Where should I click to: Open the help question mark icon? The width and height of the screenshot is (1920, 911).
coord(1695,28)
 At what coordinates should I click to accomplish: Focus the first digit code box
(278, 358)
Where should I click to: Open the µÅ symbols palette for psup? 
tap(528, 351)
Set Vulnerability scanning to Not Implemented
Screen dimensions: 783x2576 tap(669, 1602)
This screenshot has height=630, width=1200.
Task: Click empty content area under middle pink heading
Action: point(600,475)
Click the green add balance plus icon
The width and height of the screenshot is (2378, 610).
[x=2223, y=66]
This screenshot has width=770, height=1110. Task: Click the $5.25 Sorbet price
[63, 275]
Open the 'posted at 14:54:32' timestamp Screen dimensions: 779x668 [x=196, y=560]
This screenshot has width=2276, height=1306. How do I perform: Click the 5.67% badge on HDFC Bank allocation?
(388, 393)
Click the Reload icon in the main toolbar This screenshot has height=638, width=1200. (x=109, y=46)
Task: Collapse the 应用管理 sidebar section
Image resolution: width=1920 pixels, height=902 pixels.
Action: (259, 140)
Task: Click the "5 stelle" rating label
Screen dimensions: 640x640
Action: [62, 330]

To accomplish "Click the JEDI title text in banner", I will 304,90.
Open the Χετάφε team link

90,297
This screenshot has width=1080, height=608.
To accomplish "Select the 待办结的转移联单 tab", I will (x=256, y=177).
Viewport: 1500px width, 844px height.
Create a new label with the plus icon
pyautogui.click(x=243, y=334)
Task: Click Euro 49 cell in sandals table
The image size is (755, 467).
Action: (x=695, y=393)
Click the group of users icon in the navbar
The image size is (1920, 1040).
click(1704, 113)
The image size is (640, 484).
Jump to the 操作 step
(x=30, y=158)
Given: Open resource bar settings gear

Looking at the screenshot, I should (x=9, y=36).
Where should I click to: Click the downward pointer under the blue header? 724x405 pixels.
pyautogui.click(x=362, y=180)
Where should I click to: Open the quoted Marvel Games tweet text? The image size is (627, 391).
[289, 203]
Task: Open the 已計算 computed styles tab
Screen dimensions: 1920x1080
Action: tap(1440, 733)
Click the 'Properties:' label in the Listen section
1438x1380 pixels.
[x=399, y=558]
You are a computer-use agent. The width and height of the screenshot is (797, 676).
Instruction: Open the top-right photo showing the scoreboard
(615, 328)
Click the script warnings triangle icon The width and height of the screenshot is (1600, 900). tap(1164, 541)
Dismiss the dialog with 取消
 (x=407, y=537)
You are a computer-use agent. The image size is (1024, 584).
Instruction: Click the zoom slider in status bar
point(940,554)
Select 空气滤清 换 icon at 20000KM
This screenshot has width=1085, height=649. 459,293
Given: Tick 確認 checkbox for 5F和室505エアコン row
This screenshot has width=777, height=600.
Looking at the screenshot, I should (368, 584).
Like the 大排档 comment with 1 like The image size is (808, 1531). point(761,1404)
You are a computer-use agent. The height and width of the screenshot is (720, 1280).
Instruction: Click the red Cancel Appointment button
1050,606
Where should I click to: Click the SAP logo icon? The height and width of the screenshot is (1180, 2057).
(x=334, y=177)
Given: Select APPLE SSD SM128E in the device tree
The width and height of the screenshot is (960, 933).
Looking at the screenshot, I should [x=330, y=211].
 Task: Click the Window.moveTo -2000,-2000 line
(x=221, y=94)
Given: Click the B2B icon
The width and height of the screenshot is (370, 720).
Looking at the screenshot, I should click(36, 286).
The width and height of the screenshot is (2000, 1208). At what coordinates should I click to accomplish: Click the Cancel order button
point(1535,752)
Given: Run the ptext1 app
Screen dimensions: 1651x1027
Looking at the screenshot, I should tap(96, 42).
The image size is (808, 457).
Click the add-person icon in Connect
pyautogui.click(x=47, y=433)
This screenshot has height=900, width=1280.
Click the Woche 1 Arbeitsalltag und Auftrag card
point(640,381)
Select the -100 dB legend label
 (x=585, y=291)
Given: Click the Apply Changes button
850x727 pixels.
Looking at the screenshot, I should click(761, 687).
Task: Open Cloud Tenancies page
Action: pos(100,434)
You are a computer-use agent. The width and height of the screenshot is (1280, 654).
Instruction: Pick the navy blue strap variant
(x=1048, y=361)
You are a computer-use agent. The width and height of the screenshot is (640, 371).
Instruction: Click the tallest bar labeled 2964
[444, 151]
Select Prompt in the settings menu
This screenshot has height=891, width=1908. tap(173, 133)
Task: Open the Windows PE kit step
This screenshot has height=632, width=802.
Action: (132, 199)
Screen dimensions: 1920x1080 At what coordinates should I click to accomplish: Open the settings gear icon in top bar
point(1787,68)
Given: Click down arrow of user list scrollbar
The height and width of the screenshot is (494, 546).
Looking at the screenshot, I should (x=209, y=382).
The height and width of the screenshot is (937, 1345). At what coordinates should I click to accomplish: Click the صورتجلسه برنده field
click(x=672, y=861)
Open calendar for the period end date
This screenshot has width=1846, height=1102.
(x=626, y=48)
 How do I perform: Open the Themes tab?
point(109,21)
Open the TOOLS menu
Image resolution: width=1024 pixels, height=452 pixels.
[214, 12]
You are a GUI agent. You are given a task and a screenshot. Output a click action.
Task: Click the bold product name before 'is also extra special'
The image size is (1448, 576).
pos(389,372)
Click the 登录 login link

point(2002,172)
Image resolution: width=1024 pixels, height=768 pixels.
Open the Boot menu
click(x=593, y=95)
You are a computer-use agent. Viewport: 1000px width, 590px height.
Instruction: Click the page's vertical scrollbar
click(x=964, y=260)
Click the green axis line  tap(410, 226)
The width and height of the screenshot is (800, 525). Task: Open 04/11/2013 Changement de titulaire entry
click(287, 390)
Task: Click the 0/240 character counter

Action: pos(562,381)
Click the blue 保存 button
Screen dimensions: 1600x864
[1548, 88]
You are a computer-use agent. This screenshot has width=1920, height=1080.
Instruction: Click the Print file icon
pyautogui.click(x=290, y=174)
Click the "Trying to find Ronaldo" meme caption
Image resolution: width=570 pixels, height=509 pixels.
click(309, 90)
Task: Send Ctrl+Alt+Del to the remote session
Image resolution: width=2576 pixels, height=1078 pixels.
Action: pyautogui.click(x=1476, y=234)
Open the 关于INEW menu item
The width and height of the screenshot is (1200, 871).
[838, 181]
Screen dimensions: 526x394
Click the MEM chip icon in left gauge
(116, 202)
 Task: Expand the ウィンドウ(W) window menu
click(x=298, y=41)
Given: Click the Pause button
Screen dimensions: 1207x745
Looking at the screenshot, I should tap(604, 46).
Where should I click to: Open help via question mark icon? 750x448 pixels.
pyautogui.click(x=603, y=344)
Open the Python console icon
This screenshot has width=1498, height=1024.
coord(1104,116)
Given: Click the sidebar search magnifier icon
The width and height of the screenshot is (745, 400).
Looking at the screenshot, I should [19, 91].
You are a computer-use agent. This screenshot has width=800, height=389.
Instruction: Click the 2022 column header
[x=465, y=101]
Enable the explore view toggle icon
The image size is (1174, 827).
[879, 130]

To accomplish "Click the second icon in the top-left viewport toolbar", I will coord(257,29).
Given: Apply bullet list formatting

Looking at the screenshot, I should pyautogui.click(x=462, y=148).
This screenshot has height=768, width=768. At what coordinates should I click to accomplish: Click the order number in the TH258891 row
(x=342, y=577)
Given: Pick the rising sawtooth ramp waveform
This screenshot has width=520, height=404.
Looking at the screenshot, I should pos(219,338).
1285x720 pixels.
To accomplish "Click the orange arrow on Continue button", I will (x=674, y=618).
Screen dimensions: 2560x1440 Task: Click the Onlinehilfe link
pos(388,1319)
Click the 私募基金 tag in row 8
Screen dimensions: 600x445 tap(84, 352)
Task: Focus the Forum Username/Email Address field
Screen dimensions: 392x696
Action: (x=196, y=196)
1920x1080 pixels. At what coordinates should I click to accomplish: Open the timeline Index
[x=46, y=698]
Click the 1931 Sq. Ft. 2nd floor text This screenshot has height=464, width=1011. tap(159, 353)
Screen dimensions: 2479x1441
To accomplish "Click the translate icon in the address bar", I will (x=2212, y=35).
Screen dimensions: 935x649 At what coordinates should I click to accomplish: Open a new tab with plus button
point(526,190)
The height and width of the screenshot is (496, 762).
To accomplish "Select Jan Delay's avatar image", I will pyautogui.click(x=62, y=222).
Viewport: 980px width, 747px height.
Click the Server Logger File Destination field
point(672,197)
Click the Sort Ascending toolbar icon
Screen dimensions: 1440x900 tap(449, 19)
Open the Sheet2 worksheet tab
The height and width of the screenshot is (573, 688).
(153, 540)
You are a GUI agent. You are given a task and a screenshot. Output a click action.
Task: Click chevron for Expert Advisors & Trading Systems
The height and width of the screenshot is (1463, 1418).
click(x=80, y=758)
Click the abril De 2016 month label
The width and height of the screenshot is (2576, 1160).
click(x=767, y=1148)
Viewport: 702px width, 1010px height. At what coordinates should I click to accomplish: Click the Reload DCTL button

• [TASK TO COMPLETE]:
Can you reproduce, word for word, the lines above, from the line containing "The height and width of the screenshot is (496, 762)." through the last one?

• [TASK RESPONSE]:
The height and width of the screenshot is (496, 762).
To accomplish "Select Jan Delay's avatar image", I will pyautogui.click(x=62, y=222).
Viewport: 980px width, 747px height.
Click the Server Logger File Destination field
point(672,197)
Click the Sort Ascending toolbar icon
Screen dimensions: 1440x900 tap(449, 19)
Open the Sheet2 worksheet tab
The height and width of the screenshot is (573, 688).
(153, 540)
You are a GUI agent. You are given a task and a screenshot. Output a click action.
Task: Click chevron for Expert Advisors & Trading Systems
The height and width of the screenshot is (1463, 1418).
click(x=80, y=758)
Click the abril De 2016 month label
The width and height of the screenshot is (2576, 1160).
click(x=767, y=1148)
Viewport: 702px width, 1010px height. At what coordinates should I click to accomplish: Click the Reload DCTL button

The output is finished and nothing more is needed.